Autor:

dzadzunia

Data publikacji:

28.12.2008

zaloguj się, żeby móc oceniać artykuły

Powrót do domu..

Dopiero dziś wróciliśmy z mężem z Świątecznych "podbojów". Najpierw moi rodzice potem teściowie a przy tym wszystkim jeszcze ciotki, wujkowie, kuzynki itp. Męczące to wszystko.

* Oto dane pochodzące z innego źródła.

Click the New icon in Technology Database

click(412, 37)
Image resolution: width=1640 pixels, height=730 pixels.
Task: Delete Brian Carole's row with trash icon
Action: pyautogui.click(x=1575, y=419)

Męczące były te pytania, setki pytań o leczenie, o walkę o Maluszka.. Każdy próbował być miły ale ja oczywiście odbierałam to inaczej.. Życzenia by się spełniło moje największe marzenie - wypowiadane tak, jakby to była jakaś regułka, którą się powtarza bez żadnych emocji.. Regułka.. Dla nich to tylko słowa wypowiedziane w Wigilię. Słowa, które wypowiadają, bo przecież tylko tego można mi życzyć.. Takkk... tylko tego.. Powinnam się cieszyć, że każdy mi życzy Maluszka. Tylko czy to nie jest tak, że życzenia powinny wypływać z serca a nie z konieczności chwili? Smutne to były Święta.. Smutne bo udawane, że wszystko jest w porządku i że nie poddam się tak łatwo..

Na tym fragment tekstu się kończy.